Но Анна Викторовна моих аргументов не слушала:
— Если Вы спорить будете, я Вас тогда сама отведу в больницу! Ясно?
И, гордо вскинув прелестную головку, повела свой велосипед к краю пустыря. А я пошел за ней, улыбаясь ее заботе и ее решительности. Провожу ее, пожалуй. Хочется мне ее успокоить. Да и проверить, что она добралась до дома без приключений, тоже лишним не будет.
Мы шли по аллее, и Анна делилась со мной своими переживаниями:
— Я уже была у двух докторов, — говорила она расстроенно, — и никто мне ничего определенного про этот сметень не может сказать! И я очень боюсь…
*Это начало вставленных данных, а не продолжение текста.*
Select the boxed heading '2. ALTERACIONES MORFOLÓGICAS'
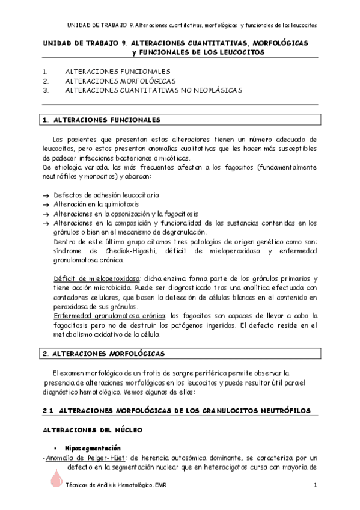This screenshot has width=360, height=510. tap(104, 354)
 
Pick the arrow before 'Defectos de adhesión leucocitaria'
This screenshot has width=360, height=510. tap(47, 195)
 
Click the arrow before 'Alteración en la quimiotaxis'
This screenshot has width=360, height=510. tap(47, 204)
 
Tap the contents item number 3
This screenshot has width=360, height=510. tap(45, 90)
Нужно как-то отвлечь ее от этой темы. А то она и в самом деле слишком переживает. А главное, переживания у нее какие-то чересчур деятельные. Поэтому я позволил себе перебить этот поток эмоций:
— Довольно, Анна Викторовна, это уже переходит все границы. Я не ребенок.
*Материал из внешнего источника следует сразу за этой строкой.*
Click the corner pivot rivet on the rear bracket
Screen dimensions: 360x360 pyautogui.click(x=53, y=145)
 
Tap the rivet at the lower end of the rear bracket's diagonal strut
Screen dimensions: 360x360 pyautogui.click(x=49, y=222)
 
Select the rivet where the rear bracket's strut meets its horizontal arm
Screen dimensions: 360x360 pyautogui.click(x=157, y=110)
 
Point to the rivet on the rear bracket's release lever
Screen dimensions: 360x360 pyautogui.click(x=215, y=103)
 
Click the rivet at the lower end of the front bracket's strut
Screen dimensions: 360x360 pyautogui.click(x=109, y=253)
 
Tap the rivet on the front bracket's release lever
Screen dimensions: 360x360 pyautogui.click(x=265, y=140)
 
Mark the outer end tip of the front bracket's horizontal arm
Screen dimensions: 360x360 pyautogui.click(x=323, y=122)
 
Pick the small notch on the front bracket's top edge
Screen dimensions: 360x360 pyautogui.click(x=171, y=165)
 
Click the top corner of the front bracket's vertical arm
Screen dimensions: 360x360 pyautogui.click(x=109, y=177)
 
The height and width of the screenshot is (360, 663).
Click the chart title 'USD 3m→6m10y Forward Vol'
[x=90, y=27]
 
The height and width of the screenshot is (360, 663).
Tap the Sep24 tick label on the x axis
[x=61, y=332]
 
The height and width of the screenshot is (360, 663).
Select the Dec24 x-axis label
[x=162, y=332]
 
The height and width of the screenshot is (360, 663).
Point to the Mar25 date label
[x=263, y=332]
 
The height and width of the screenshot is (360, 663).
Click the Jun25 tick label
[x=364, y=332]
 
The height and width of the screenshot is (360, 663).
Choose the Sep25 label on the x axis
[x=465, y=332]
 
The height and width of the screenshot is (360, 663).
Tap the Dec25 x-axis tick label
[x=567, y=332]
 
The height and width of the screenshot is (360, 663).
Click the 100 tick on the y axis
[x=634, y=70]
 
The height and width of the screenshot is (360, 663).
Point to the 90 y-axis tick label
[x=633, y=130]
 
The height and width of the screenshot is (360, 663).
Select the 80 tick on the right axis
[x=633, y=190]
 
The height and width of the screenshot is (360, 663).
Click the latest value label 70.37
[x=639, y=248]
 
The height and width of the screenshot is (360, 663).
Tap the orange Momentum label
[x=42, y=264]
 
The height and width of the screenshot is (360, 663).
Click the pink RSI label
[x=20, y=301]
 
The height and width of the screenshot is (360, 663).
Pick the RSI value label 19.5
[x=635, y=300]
— А упрямитесь ну точно как ребенок! — ответила она возмущенно.
Вот неукротимая! А главное, моя строгость на нее абсолютно не действует. Теперь-то я понимаю, почему родители не в состоянии ее удержать от безрассудных поступков. Помоги мне Господь, но и я вряд ли в состоянии это сделать. И все же я попробовал хоть слегка поставить ее на место:
— Вы слишком молоды, чтобы давать мне оценки.
Анна потупилась и смолкла. Неужели подействовало? Спросила робко:
— Вы сердитесь на меня?
Я улыбнулся невольно. Да как возможно вообще на нее сердиться? В ее обществе мне хотелось не сердиться, а смеяться. Она действовала на меня как бокал шампанского, кружа голову и неизменно повышая мое настроение. В каком бы раздражении я не пребывал, достаточно было одной ее улыбки, чтобы я вновь ощутил радость и душевный покой. Удивительное свойство, загадочное, и происходит оно, как мне кажется, от ее чистоты и искренности. Меня настолько восхищает ее юность, ее жажда жизни и непосредственность, что сердиться на нее я просто не способен.
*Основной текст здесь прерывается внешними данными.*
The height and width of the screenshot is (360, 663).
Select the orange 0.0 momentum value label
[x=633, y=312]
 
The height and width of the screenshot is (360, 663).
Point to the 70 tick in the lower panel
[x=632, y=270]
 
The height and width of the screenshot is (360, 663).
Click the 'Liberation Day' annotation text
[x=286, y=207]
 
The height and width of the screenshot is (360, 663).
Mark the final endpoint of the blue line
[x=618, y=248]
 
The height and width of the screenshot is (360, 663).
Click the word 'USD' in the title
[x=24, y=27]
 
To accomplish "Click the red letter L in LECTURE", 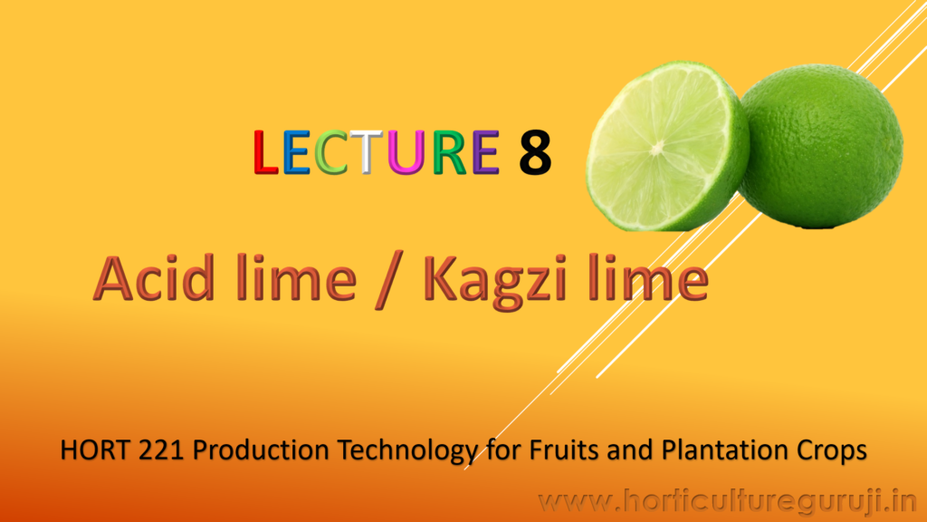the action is [x=265, y=152].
Я отвернулся, чтобы она не видела выражения моего лица. Мое молчание беспокоило ее, и она продолжила меня теребить:
— Что, я очень навязчива?
Ладно. Не буду же я тревожить барышню больше, чем следует. Спрятав улыбку, я повернулся к ней и, пытаясь сохранять серьезный и строгий тон, объяснил:
— Я просто не привык, чтобы кто-то так заботился обо мне.
— Не привыкли?
— Живу один.
Вот так. Отлично сказано. И тон получился именно тот, что я и хотел. Надеюсь, это заставит ее осознать дистанцию между нами.
Какая была наивность с моей стороны думать, что моя строгость может ее хоть чуть-чуть остановить. Анна услышала в моих словах самое главное для себя — что я на нее не сержусь. И тут же, забыв о робости, вновь превратилась в лукавого бесенка. С самой очаровательной улыбкой, одаривая меня кокетливым взглядом и накручивая на пальчик непослушный локон, как всегда выбившийся из-под шляпки, она спросила:
— А если я и так уже перешла всякие границы, можно мне еще один вопрос?
Сейчас она снова поинтересуется чем-нибудь из моего прошлого, уверен в этом. Но отказывать бесполезно, я это уже знаю. А если я разрешу, то может быть, она сдержит слово и ограничится в этот раз действительно одним вопросом. Я кивнул и остановился, глядя на нее выжидающе.